The amendment was designed to guarantee equal legal rights for all American citizens regardless of gender, with proponents arguing it would end legal distinctions between men and women in terms of divorce, property, employment and other matters.

Since then, court rulings, new laws and regulation changes in piecemeal fashion have allowed women to make decisions about their reproductive health, serve in combat and, to some degree, receive equal pay for equal work.

But women’s equal rights have no constitutional guarantee, which is why the effort is being mounted to add Virginia to the list of approving states, particularly after Nevada and Illinois became the 36th and 37th states, respectively, to approve the amendment in the past two years.

Legislators call the ERA essential to ensure that the changes now in place cannot be rolled back.

“When we talk about the ERA in the context of such things as equal pay for equal work and ending sex discrimination, what we are talking about is giving those things teeth,” said Democratic Delegate Jennifer Carroll Foy of Prince William County, who is teaming with Sen. Sturtevant to push ratification.

Delegate Carroll Foy said laws can change and court rulings can be reversed, but a constitutional amendment would help ensure that doesn’t happen.

Virginia “has been on the wrong side of history for too long,” she said. “We have fought against desegregation. We have fought against interracial marriage. We have fought against women’s right to vote. Our state finally needs to be on the right side of history when it comes to women’s rights,” she said.
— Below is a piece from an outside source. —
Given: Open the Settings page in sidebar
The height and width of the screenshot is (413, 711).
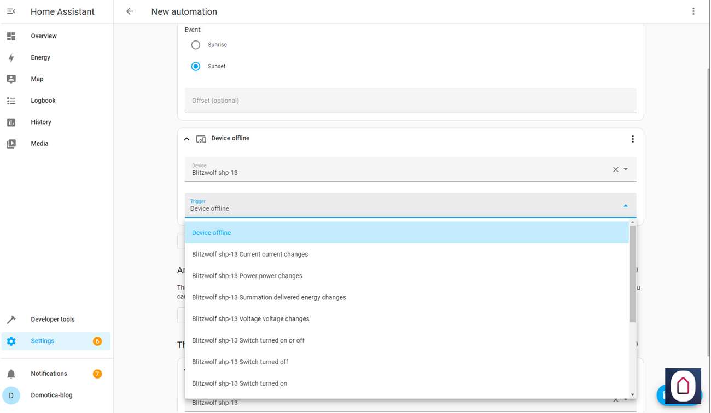Looking at the screenshot, I should 43,341.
Other lawmakers who took part in the tour include Democratic state Sens. Rosalyn R. Dance of Petersburg and Scott Surovell of Fairfax County and Democratic Delegate Schuyler T. VanValkenburg of Henrico County.

Opponents such as the Family Foundation of Virginia argue that the ERA would negate important gender differences.

“We should be able to embrace a society that can have equal respect and dignity and pay for women without sameness, without everything between men and women having to be the same,” said Virginia Cobb, president of the foundation.